## WORK INSTRUCTIONS
Can you extract, word for word, the lines of the items starting at the one that contains "Where should I" and ending at the one that contains "click(x=157, y=178)", with both of those lines included?

## EXCERPTED RECORDS
((

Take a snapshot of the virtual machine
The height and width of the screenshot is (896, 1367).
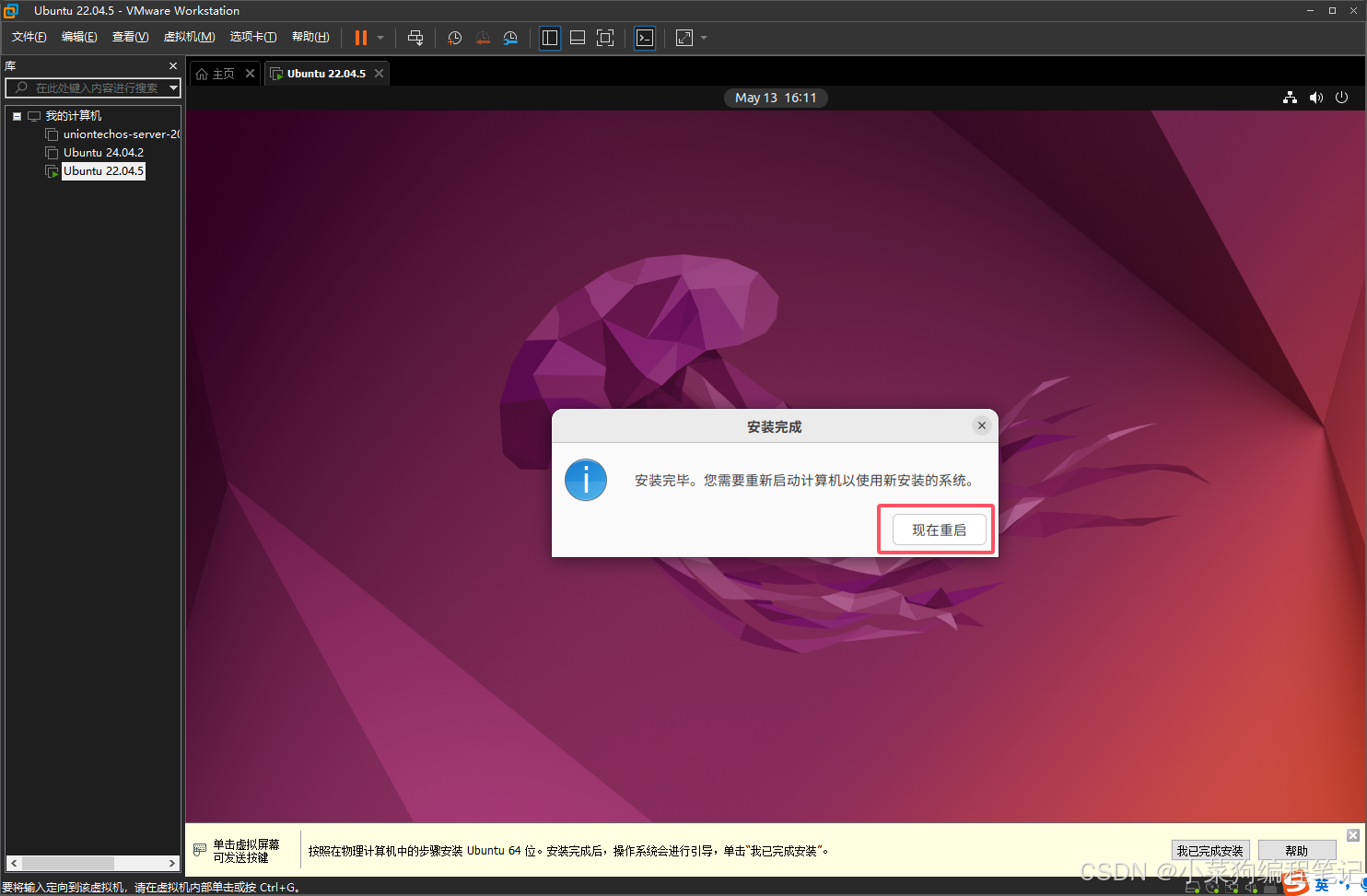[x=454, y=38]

))
((

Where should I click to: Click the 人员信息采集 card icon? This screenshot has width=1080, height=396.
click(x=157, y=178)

))

## ANSWER
Where should I click to: Click the 人员信息采集 card icon? This screenshot has width=1080, height=396.
click(x=157, y=178)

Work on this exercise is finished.